All of these directions emerge from a Zero-Skill start — they are not preloaded features and not user-picked from a list.
Comparison
Mainstream LLM / domain-bounded Agent / Yunjue
| Dimension | Mainstream LLM assistant | Domain-bounded Agent | Yunjue |
|---|---|---|---|
| Openness | ✅ Any input | ❌ Fixed intent | ✅ |
| Safety / controllability | ❌ Probabilistic | ✅ FSM | ✅ Sandbox + tool verification |
| Cost | ❌ Full inference | ✅ Fixed path | ✅ Cached path + deep-reason on demand |
| Personalization | ❌ One-size-fits-all | ❌ No personalization | ✅ Individual-scale |
| Multimodal depth | ❌ Late Fusion | ❌ Single-modal | ✅ Early Fusion |
| Self-evolution | ❌ Frozen after training | ❌ Hand-edited by engineers | ✅ Automatic, nightly |
The commercial impossible-triangle of openness / controllability / economics — traditional approaches can only hit two corners. We believe a self-evolving agent is the viable path across all three. Full argument in Why dynamic self-evolution is the right path for consumer services.
Privacy architecture
Whether raw data leaves your device is your choice
Listening, watching, and measuring heart rate 24/7 looks, from the outside, like always-on capture hardware.

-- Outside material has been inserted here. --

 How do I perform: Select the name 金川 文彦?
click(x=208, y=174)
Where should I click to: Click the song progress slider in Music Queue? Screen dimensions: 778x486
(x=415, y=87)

This is Yunjue's biggest product burden — and a question engineering has to answer head-on.
Consumer edition (Yunjue's in-house multimodal hardware + iPhone, mass-market user)
├─ Option 1: edge-side small model compresses to text summary before upload
└─ Option 2: edge-side fusion adapter — raw frames / raw data never leave;
what's uploaded is a fusion vector
Geek edition (developers / power users)
├─ Private-server bundle: raw data uploaded, but to YOUR own server, token billing
└─ Lightweight backend open-sourced: deploy your own IP, hardware-only billing- Today (deep internal trial): raw data is processed in the cloud under per-device encryption, strict isolation, and no cross-user mixing — the stage where we and our early peers chose to harden the main loop first.
- Mid-term roadmap (after in-house multimodal hardware + edge adapter ship): the consumer edition defaults to an end / edge path — raw data never leaves the end / edge, the cloud only receives a fusion vector. "Whether raw data leaves your device" becomes an explicit user choice, no longer the default.
- Geek-edition options (shipped in parallel): private deployment or lightweight backend open source — raw data fully under your control.
- Tools / Skills are private by default: publishing to the community is an explicit user action. Pre-publish de-identification removes user-specific terms, names, and locations.
Zooming out
Three mutually-prerequisite long-horizon tracks
The three layers above all serve three long-horizon tracks Yunjue invests in. Remove any one and the remaining two no longer hold.
Human-Centric World Model
Yunjue's long-horizon goal is to close that gap: aligning heart rate, IMU, audio, vision, dialogue, profile, and relationship graphs at the raw-signal layer to train a truly human-centric multimodal foundation model whose training target is not "general world knowledge" but "the state, intent, and needs of a specific person at a specific moment."
Once this model exists, embodied agents, humanoid robots, and consumer personal AI will have a foundation that genuinely understands people — not just a language model that can hold a conversation.
Self-Evolving Agent
Always-on multimodal capture · External sensory system
Yunjue positions this hardware as an external sensory system: a dual-mic array that always listens, a camera that captures key frames on trigger, and heart rate / HRV / IMU / skin temperature running continuously — perceiving signals you can't perceive yourself, and handing them to the cloud-side external prefrontal cortex for analysis and reflection.
Yunjue today validates the main loop on Apple Watch; in-house multimodal hardware v1 is in progress, organized around "dual-mic + HR / IMU + privacy indicator + hardware kill-switch." Future form factors stay open.